• [Task brief]
Can you turn the material below into a Markdown table with the columns "Row" and "Line," one numbered row per line and blank lines skipped? Leave the pictures out.

--- Rows ---

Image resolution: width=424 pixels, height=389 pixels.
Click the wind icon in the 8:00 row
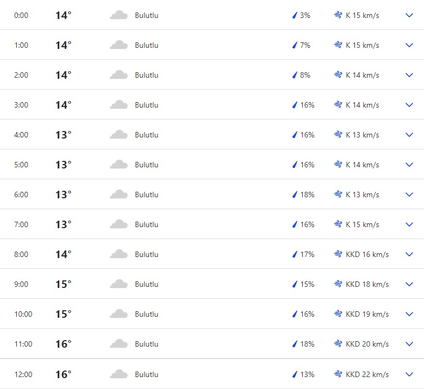click(x=338, y=254)
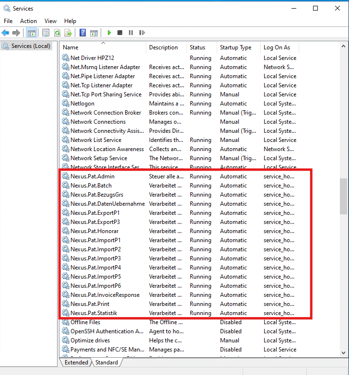Click the Refresh toolbar icon
The width and height of the screenshot is (349, 375).
pyautogui.click(x=57, y=33)
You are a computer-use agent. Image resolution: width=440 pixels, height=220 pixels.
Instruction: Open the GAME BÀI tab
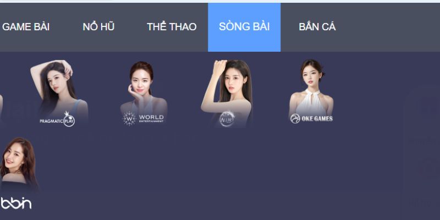point(26,27)
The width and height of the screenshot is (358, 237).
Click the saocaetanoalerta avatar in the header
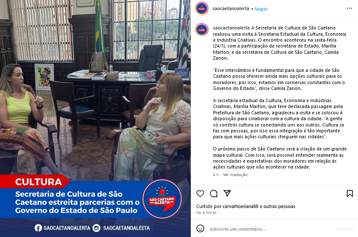pyautogui.click(x=202, y=8)
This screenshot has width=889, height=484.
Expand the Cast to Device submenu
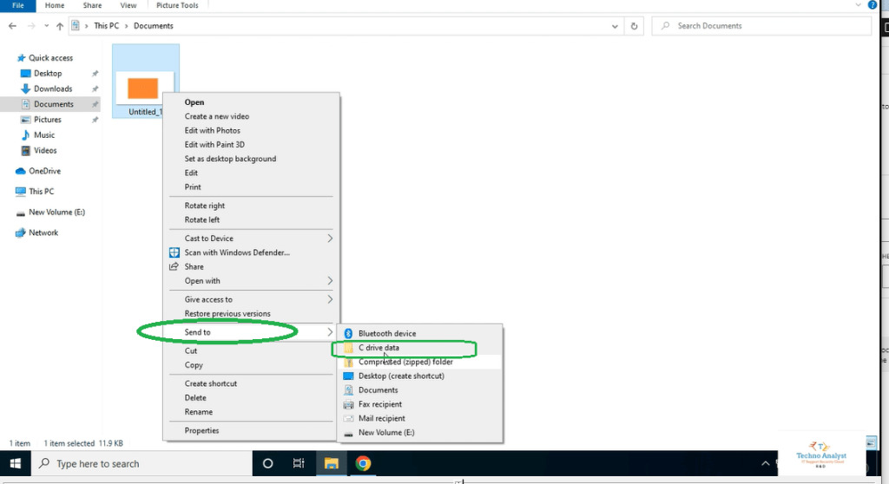330,239
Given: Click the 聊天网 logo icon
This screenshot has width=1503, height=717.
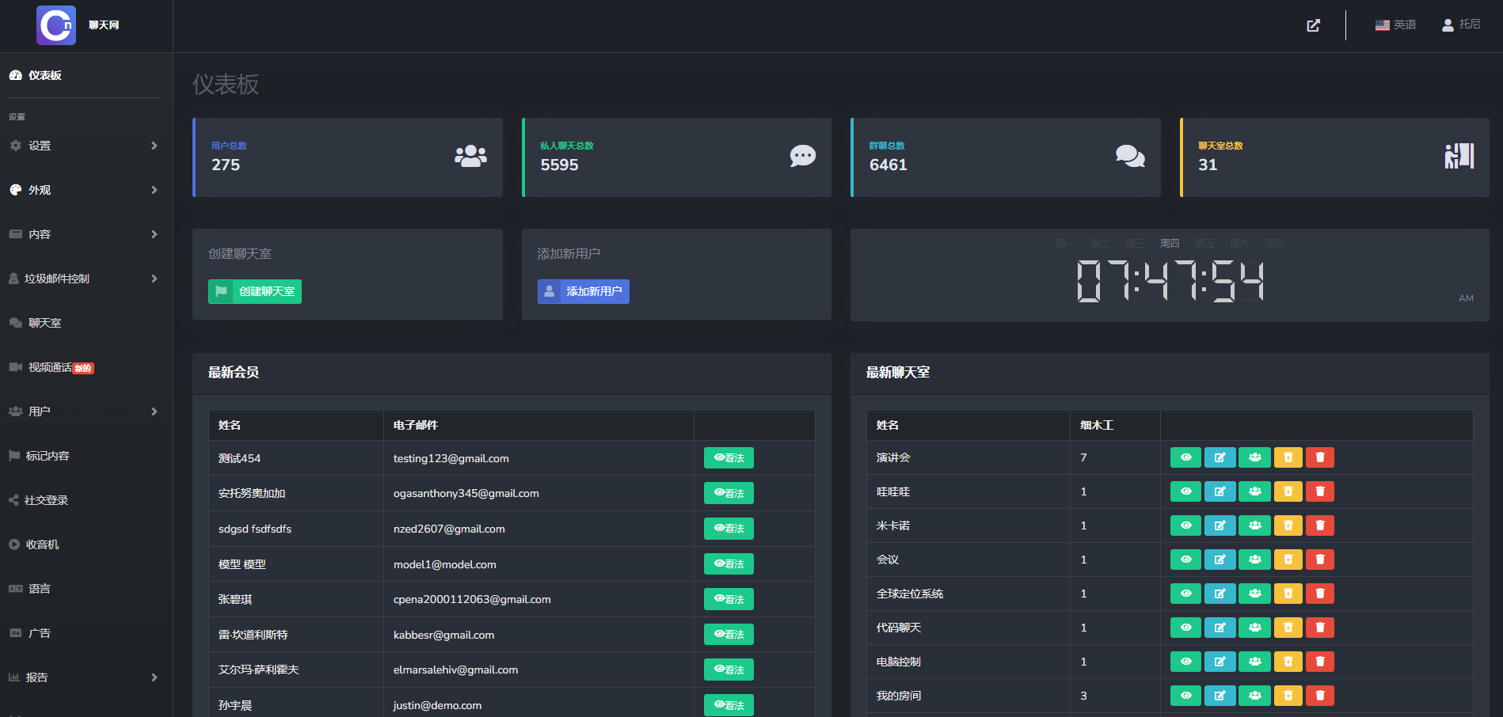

---

• [Solution to the problem]
| Row | Line |
|---|---|
| 1 | Image resolution: width=424 pixels, height=389 pixels. |
| 2 | Click the wind icon in the 8:00 row |
| 3 | click(x=338, y=254) |
| 4 | Click the Refresh toolbar icon |
| 5 | The width and height of the screenshot is (349, 375). |
| 6 | pyautogui.click(x=57, y=33) |
| 7 | You are a computer-use agent. Image resolution: width=440 pixels, height=220 pixels. |
| 8 | Instruction: Open the GAME BÀI tab |
| 9 | point(26,27) |
| 10 | The width and height of the screenshot is (358, 237). |
| 11 | Click the saocaetanoalerta avatar in the header |
| 12 | pyautogui.click(x=202, y=8) |
| 13 | This screenshot has width=889, height=484. |
| 14 | Expand the Cast to Device submenu |
| 15 | 330,239 |
| 16 | Given: Click the 聊天网 logo icon |
| 17 | This screenshot has width=1503, height=717. |